- **WORK REQUEST**
From the line with "Task: Click the Dodaj button" to the line with "This screenshot has height=928, width=2283.", retype every line exactly, including those two, and leave out the rest of the data below.

(SUPPLIED INFORMATION)

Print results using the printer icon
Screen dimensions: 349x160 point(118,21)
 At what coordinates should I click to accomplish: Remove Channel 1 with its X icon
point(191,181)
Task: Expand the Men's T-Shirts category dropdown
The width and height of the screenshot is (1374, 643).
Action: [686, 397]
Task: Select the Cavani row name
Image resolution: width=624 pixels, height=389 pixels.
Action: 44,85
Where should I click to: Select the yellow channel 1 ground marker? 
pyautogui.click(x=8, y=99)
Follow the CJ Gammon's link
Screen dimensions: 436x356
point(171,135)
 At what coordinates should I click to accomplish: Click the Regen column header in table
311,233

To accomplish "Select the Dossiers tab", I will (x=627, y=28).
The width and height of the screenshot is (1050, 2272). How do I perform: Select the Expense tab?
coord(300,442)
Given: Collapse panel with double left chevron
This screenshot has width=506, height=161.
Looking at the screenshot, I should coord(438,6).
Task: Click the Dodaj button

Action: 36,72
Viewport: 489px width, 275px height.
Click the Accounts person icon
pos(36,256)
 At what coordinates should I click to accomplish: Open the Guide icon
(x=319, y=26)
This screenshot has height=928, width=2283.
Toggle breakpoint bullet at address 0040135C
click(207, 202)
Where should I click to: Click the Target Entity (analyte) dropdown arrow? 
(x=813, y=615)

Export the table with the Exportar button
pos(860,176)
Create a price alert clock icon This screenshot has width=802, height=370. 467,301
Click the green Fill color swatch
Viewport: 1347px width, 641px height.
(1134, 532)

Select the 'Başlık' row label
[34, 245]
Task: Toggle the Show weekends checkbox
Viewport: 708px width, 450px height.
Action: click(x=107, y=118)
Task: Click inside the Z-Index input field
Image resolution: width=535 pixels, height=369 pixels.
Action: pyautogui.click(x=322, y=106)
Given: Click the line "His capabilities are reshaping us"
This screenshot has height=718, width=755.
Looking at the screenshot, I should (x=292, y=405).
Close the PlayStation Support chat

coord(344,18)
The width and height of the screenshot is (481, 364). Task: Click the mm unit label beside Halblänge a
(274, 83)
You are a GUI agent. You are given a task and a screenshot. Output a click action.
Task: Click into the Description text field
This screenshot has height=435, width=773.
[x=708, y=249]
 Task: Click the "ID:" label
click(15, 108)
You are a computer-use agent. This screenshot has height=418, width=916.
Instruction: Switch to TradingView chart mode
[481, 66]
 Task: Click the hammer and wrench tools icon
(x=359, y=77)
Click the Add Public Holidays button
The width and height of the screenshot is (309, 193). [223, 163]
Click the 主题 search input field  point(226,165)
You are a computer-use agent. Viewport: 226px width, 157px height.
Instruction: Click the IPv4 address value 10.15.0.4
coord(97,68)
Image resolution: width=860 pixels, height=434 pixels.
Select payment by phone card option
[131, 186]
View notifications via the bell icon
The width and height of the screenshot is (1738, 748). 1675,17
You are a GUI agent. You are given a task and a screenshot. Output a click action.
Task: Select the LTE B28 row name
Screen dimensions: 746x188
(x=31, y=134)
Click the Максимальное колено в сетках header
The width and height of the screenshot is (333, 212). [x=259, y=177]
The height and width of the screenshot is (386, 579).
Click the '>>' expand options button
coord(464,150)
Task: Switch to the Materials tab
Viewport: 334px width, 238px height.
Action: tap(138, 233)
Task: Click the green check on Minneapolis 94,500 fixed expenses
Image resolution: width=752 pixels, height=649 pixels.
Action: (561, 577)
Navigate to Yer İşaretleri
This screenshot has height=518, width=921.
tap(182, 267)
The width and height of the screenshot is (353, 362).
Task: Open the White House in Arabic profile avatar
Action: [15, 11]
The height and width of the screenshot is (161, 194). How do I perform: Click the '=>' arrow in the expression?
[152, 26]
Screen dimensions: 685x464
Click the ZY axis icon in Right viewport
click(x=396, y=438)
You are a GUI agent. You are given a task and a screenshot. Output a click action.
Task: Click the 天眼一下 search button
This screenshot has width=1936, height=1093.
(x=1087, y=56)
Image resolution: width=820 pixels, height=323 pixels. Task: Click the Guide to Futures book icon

(End SUPPLIED INFORMATION)

- **YOUR RESPONSE**
Task: Click the Dodaj button

Action: 36,72
Viewport: 489px width, 275px height.
Click the Accounts person icon
pos(36,256)
 At what coordinates should I click to accomplish: Open the Guide icon
(x=319, y=26)
This screenshot has height=928, width=2283.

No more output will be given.